Pull out every line in the items below that contains the string "coordinates", matching case exactly.

● Target pointing data
----------------------------------------
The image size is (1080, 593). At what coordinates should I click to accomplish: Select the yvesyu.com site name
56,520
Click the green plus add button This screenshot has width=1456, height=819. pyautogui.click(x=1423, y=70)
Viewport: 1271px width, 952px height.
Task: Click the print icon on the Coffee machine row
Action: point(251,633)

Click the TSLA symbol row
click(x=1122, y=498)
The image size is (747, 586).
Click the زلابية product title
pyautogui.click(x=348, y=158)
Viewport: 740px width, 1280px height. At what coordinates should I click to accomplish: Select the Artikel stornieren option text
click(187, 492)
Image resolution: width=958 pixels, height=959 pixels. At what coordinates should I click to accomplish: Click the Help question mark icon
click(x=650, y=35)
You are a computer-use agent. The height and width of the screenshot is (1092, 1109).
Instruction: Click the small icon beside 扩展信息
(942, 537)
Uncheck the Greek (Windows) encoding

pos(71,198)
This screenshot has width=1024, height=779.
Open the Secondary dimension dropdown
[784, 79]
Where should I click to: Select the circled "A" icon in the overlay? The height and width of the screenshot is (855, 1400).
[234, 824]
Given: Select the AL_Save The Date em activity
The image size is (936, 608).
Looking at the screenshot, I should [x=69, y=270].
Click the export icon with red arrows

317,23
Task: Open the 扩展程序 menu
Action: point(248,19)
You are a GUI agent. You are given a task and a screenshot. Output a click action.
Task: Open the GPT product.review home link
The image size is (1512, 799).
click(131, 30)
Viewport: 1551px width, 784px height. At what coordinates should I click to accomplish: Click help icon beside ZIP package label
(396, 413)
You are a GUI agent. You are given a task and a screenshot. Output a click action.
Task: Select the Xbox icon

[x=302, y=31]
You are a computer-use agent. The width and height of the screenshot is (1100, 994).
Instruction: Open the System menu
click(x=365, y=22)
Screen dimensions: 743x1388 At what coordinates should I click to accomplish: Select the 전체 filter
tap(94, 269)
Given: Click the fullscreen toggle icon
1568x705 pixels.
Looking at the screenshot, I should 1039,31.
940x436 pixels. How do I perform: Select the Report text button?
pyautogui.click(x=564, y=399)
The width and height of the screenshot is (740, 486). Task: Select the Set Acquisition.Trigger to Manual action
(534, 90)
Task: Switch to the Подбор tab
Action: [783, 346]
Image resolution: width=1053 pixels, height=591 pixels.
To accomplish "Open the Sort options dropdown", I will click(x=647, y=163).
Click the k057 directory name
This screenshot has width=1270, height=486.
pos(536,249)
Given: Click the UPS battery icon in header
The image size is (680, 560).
----------------------------------------
● OUTPUT FOR THIS EXERCISE
The image size is (1080, 593). At what coordinates should I click to accomplish: Select the yvesyu.com site name
Viewport: 740px width, 1280px height. At what coordinates should I click to accomplish: Select the Artikel stornieren option text
Image resolution: width=958 pixels, height=959 pixels. At what coordinates should I click to accomplish: Click the Help question mark icon
Viewport: 1551px width, 784px height. At what coordinates should I click to accomplish: Click help icon beside ZIP package label
Screen dimensions: 743x1388 At what coordinates should I click to accomplish: Select the 전체 filter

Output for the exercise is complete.